The Korean language. I loved learning Hangul, if only because I could make an attempt to talk to every cute girl that walked by. Aside from that, Hangul looks like such a happy language. Look at a paragraph of Hangul and tell me that you do not see little faces, some happy, some unamused, some winking, some confused!

Cyclops:

Unamused:

Drunk winking:

Wearing cool glasses and smiling:

Surprised pirate:

Sly and cool:

Those are just some of the things I saw when I first looked the Korean writing system. Here’s a sample:

언제나 어디서나 날 따라다니는 이 스포트 라이트
어딜가나 쫓아오지 식당 길거리 까페 나이트
도대체 얼마나 나이 들어야 이놈의 인기는 식으러 들지 원
섹시한 내 눈은 고소영
아름다운 내 다린 좀 하지원
어쩌면 좋아 모두 나를 좋아하는 것 같애 oh no

-from “So Hot” by Wondergirls

Don’t you see the faces? Tell me you see the faces! (Okay, it’s a stretch, but the first time I saw it, I swear I saw faces!)

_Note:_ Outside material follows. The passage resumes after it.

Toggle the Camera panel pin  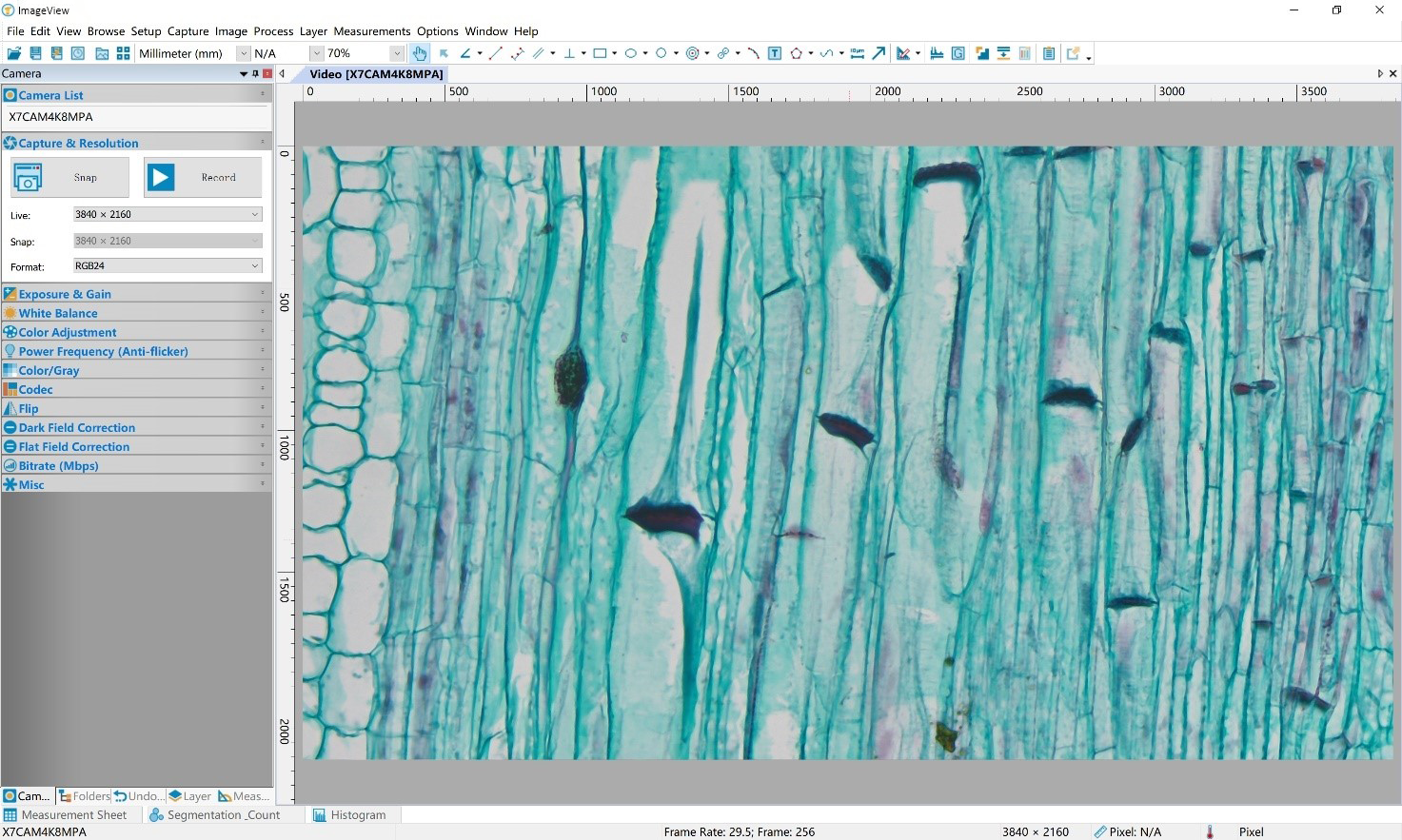[255, 74]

Some of my friends thought Korea was a third-world country. Couldn’t be further from the truth. Korea is probably more developed than most parts of North America! If you want your luxury shopping (Gucci, Prada, etc.) you’ve got it. Movies? All the English movies are shown in addition to some Korean movies subtitled in English. Music? Great rock and jazz music to be found in Seoul, while Busan seems to be overrun with foreigners and their music groups. Food? Take your pick, all western fast food joints and many European foods (such as pizza or kebabs) are available. Coffee? Yes, Starbucks, Coffee Bean & Tea Leaf, Angel-in-Us, and my personal favourite (because they gave me cake every time), Cherami (exit 6, Goejeong Station, Saha-gu, Busan). And don’t forget the largest sea-food market in Asia, Jagalchi in Busan. You’ve never tasted fresher raw fish. You walk down any number of isles offering a variety of fish and sea creatures, pick which ones you want, take a seat, slug some soju, then eat. My most expensive bill there was $50, and that was apparently for some “expensive” fish. I can only imagine what the same bill would be in Canada.

And how about that Kpop? Well, words will fail any attempt to describe Korean pop music. Let’s just say, they’ve got America beat at cranking out popstars. America only uses one pop star and makes him/her a star. Korea? They take 18 young men or women, put them on a stage, and make them sing and dance. Be sure to check out Super Junior’s “Sorry, Sorry, Sorry”, Wonder Girls’ “So Hot” (see the lyrics above), and my favourite, “Fire” by 2NE1.

I enjoyed my time in Korea. I’d like to return to Korea one day, possibly to teach, or maybe just to visit. Or maybe to shoot another movie? (See Coffee and Milk below.) The world is a large place and I would really like to see more of it.

PS – In regard to North-South relations, the only “bomb” I experienced was mixing soju with beer, which my kids called “pok tan ju”, translated to mean “the bomb”.